#### [Task prompt]
Return the stretch from the start of the records through the line that contains "coord(177,9)", word for word. Omit the pictures from your answer.

---------- Data ----------

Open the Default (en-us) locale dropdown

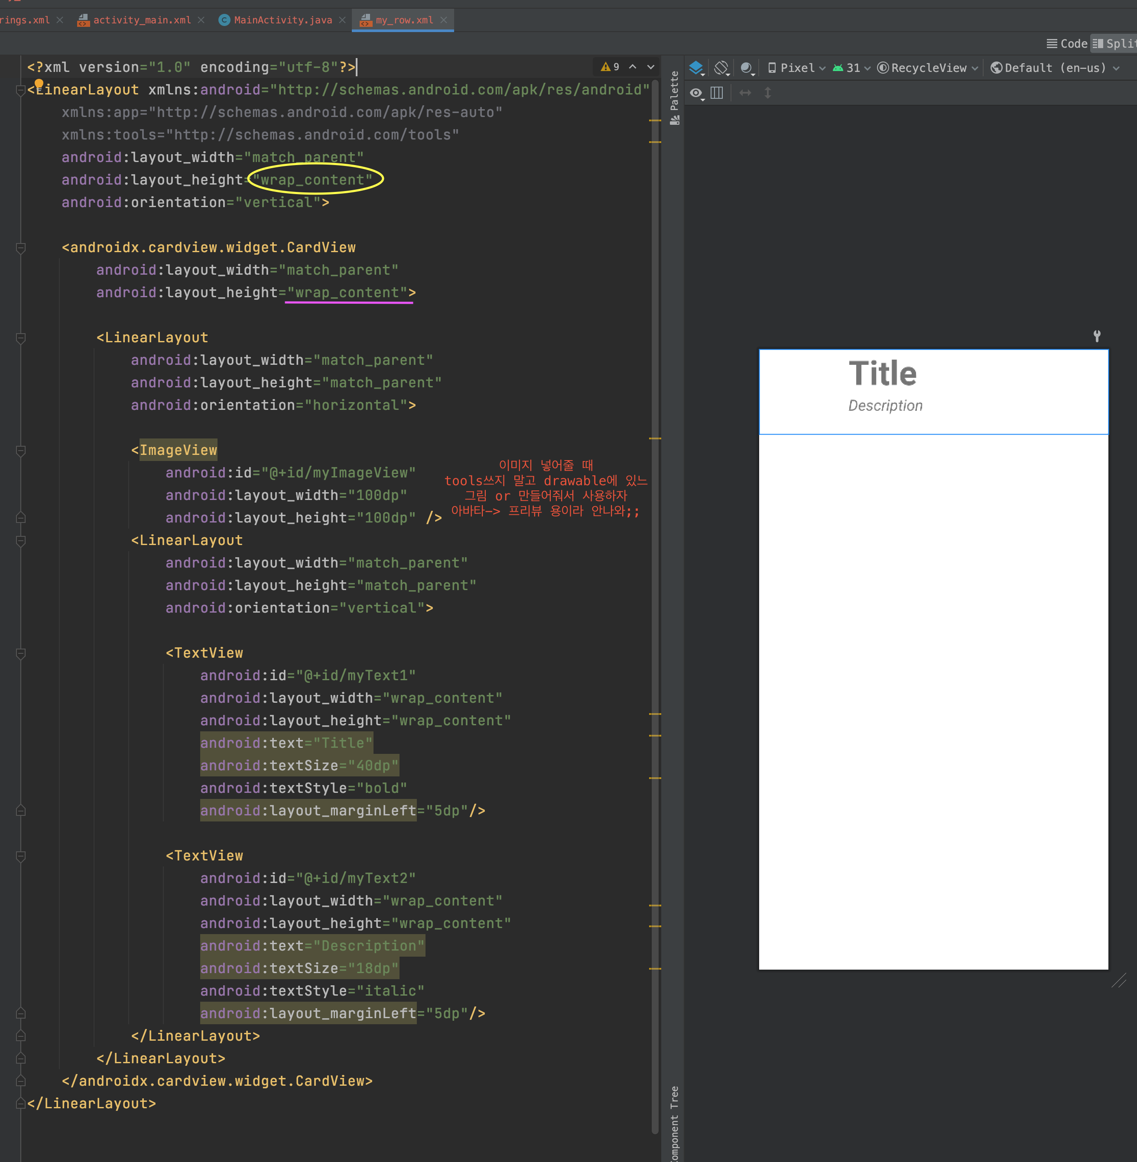tap(1055, 68)
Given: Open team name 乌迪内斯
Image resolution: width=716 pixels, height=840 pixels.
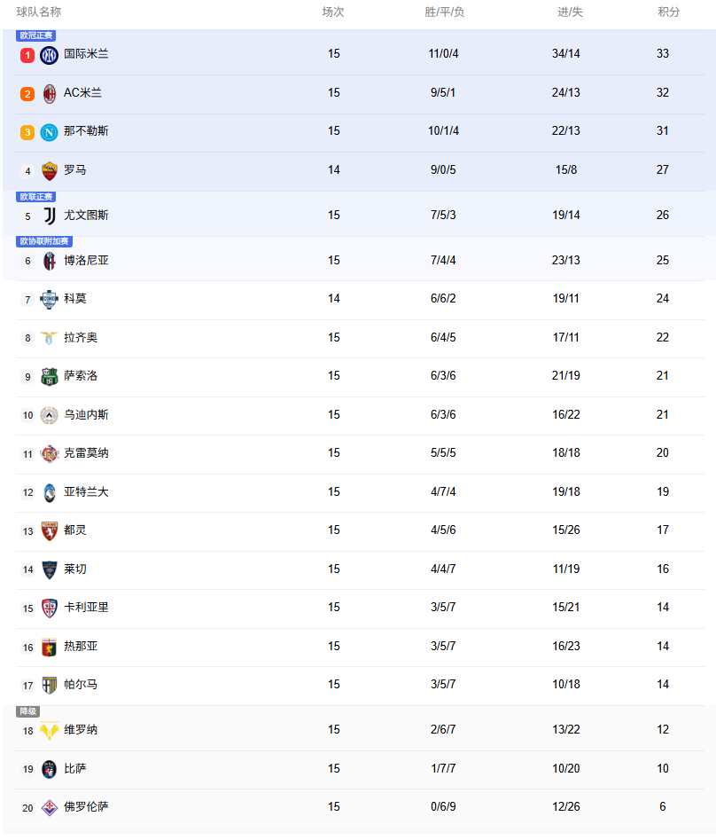Looking at the screenshot, I should tap(86, 414).
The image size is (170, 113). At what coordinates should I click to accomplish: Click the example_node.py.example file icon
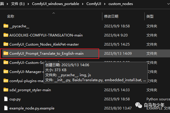click(x=6, y=108)
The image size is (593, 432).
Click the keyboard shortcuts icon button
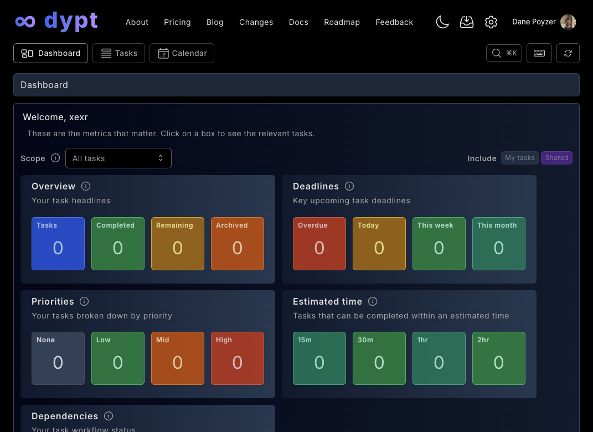[539, 53]
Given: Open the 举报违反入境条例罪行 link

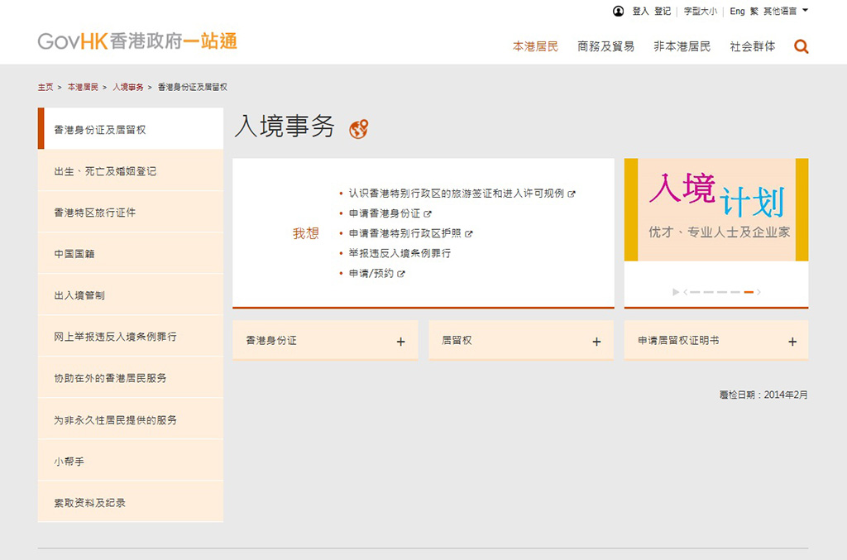Looking at the screenshot, I should tap(400, 253).
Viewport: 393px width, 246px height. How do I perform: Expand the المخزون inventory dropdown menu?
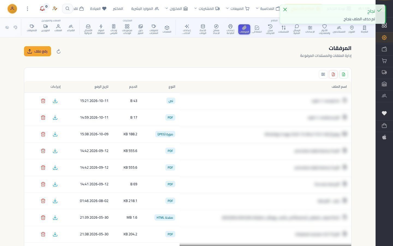coord(177,9)
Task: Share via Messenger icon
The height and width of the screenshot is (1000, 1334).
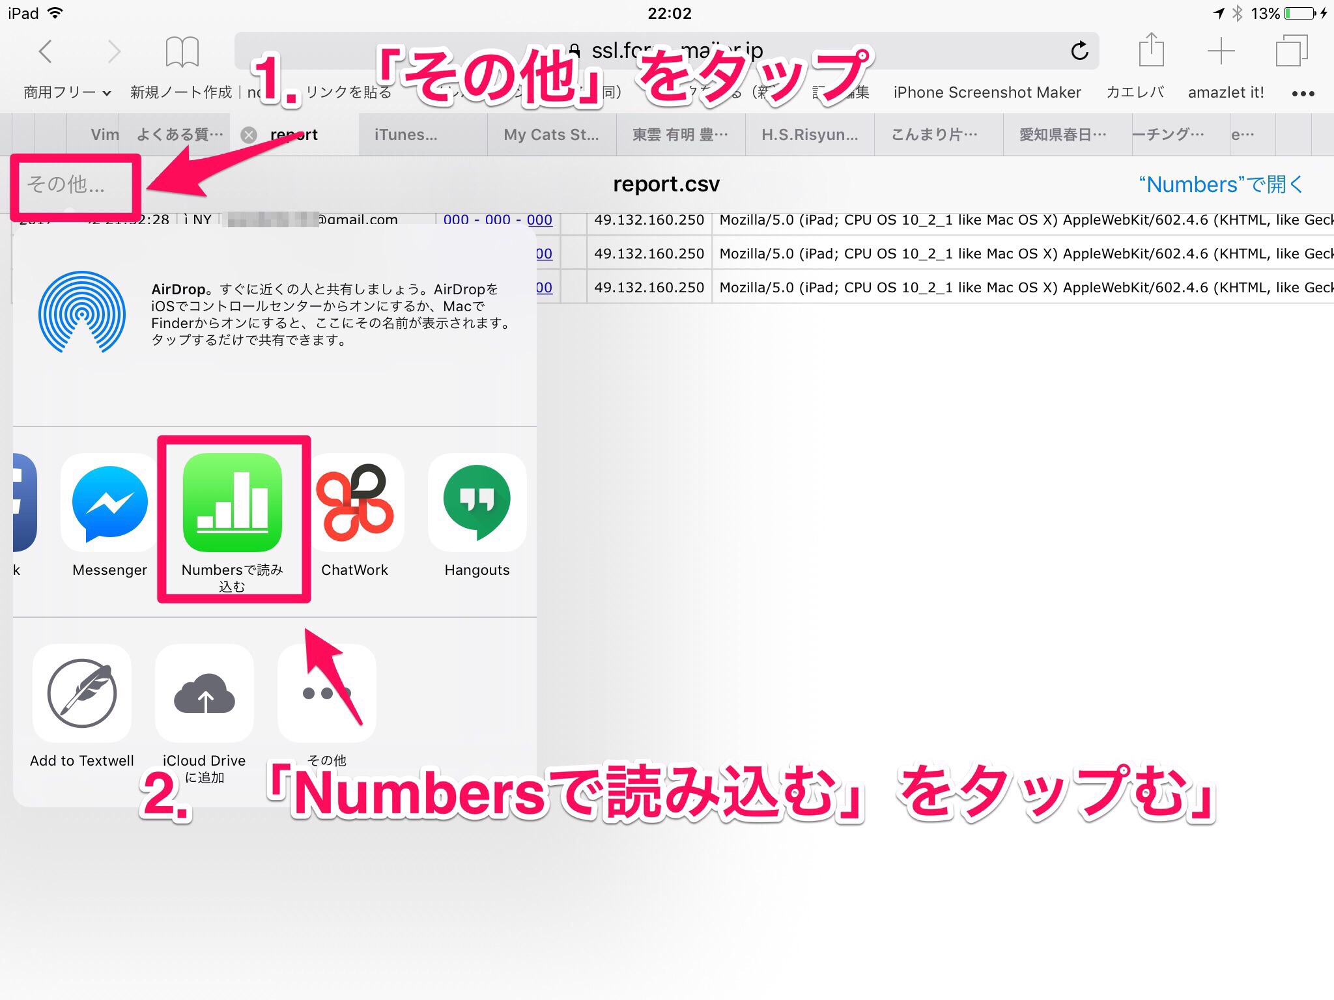Action: [x=109, y=503]
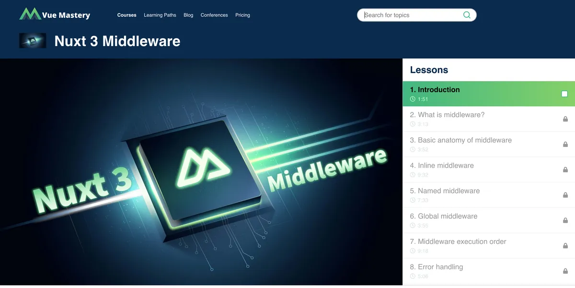Open Learning Paths in the navigation
The image size is (575, 288).
(160, 15)

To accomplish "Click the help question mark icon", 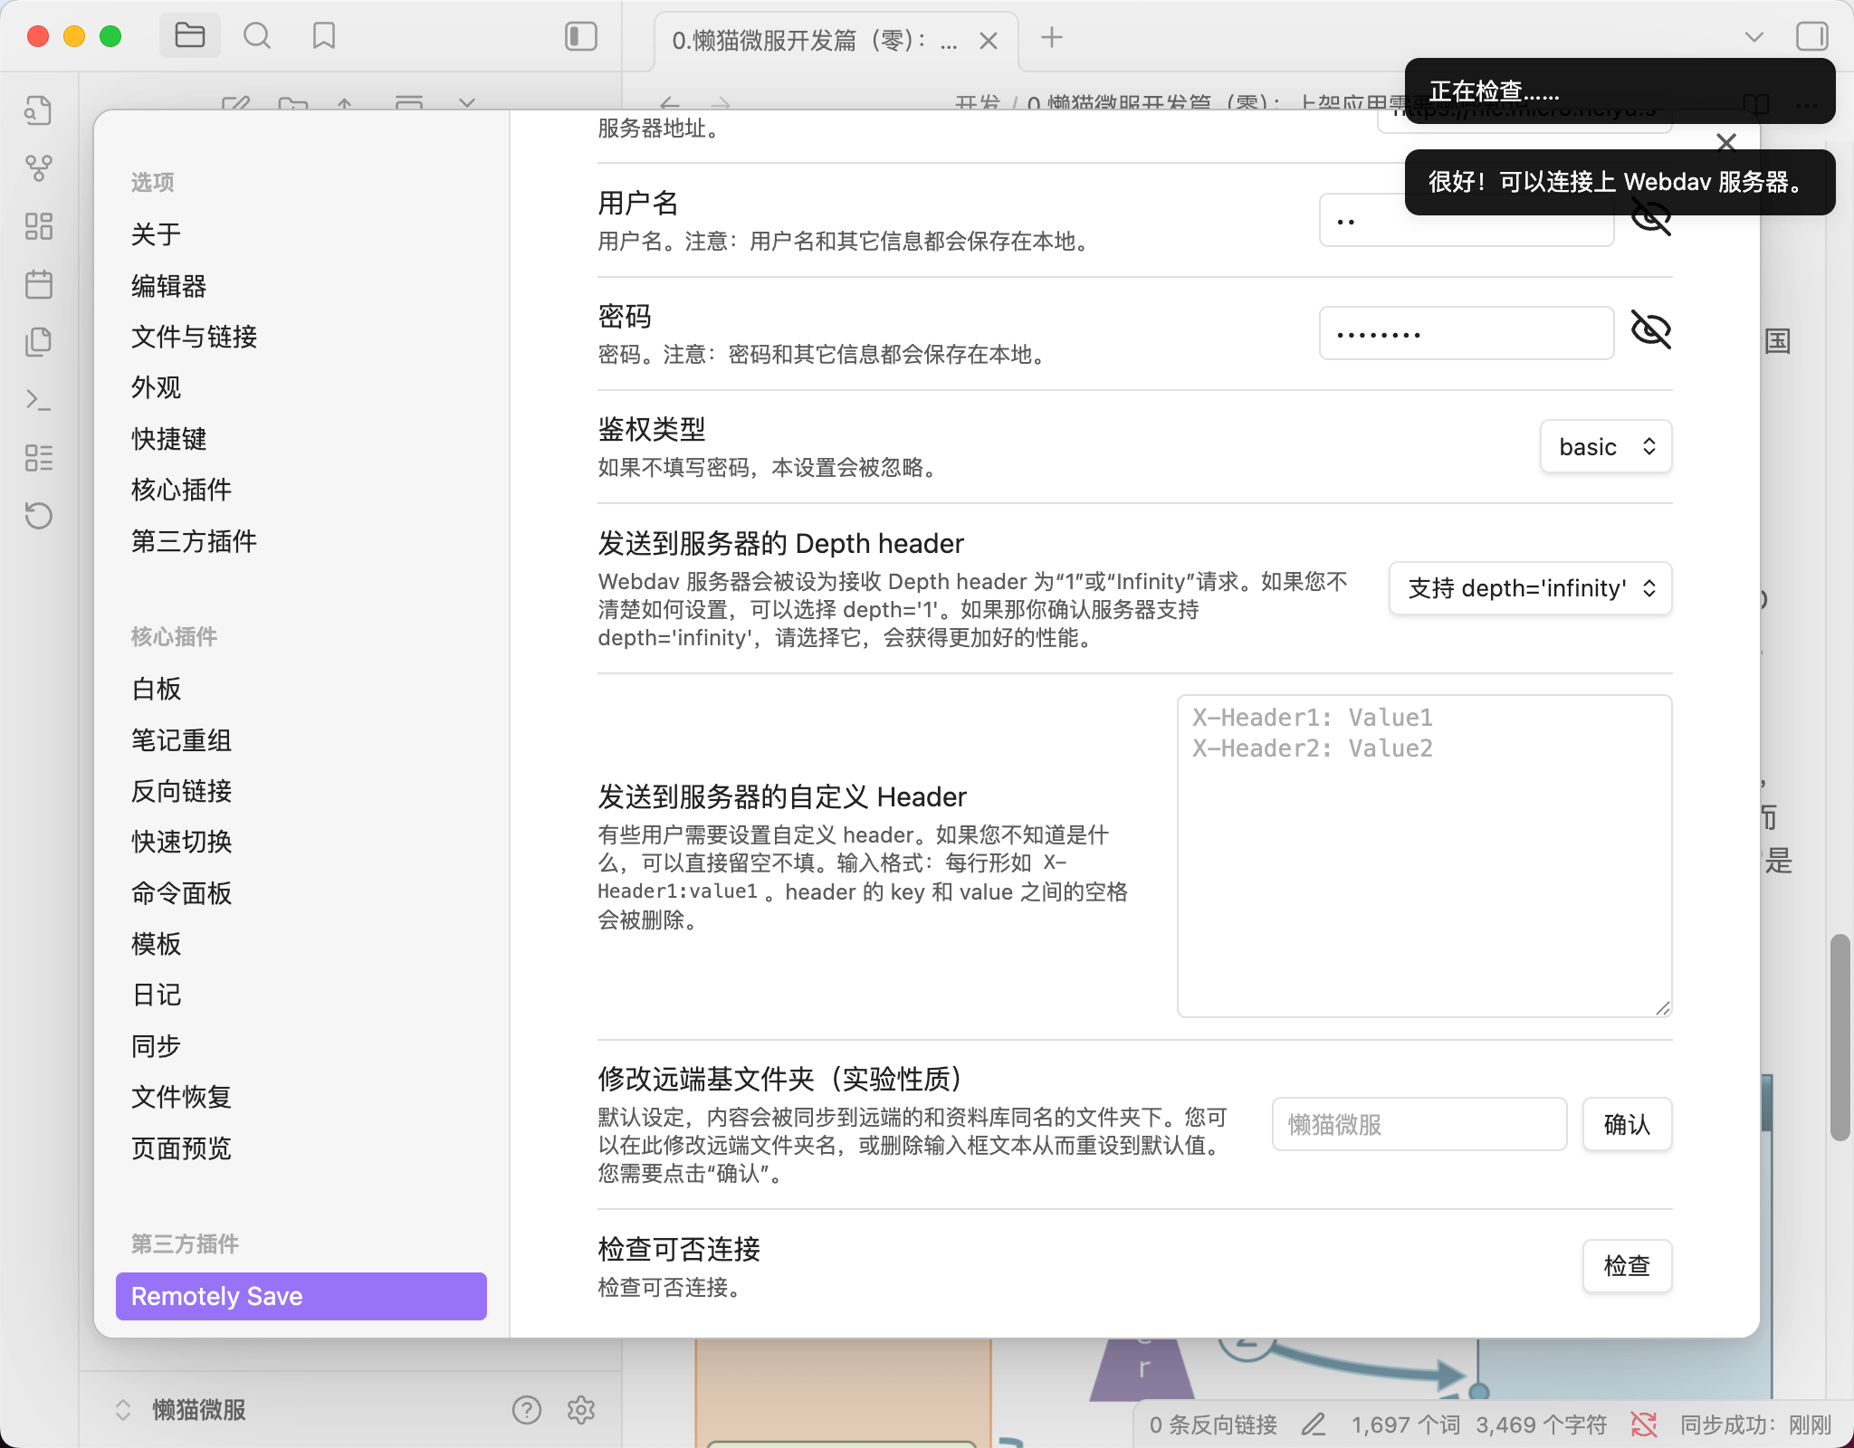I will pyautogui.click(x=526, y=1409).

----------

#### [Answer to the problem]
Open the Default (en-us) locale dropdown

tap(1055, 68)
Given: Open team name 乌迪内斯
Image resolution: width=716 pixels, height=840 pixels.
Looking at the screenshot, I should tap(86, 414).
The image size is (170, 113). At what coordinates should I click to accomplish: Click the example_node.py.example file icon
click(x=6, y=108)
The image size is (593, 432).
Click the keyboard shortcuts icon button
[539, 53]
Given: Open the 举报违反入境条例罪行 link

Looking at the screenshot, I should tap(400, 253).
Viewport: 393px width, 246px height. How do I perform: Expand the المخزون inventory dropdown menu?
coord(177,9)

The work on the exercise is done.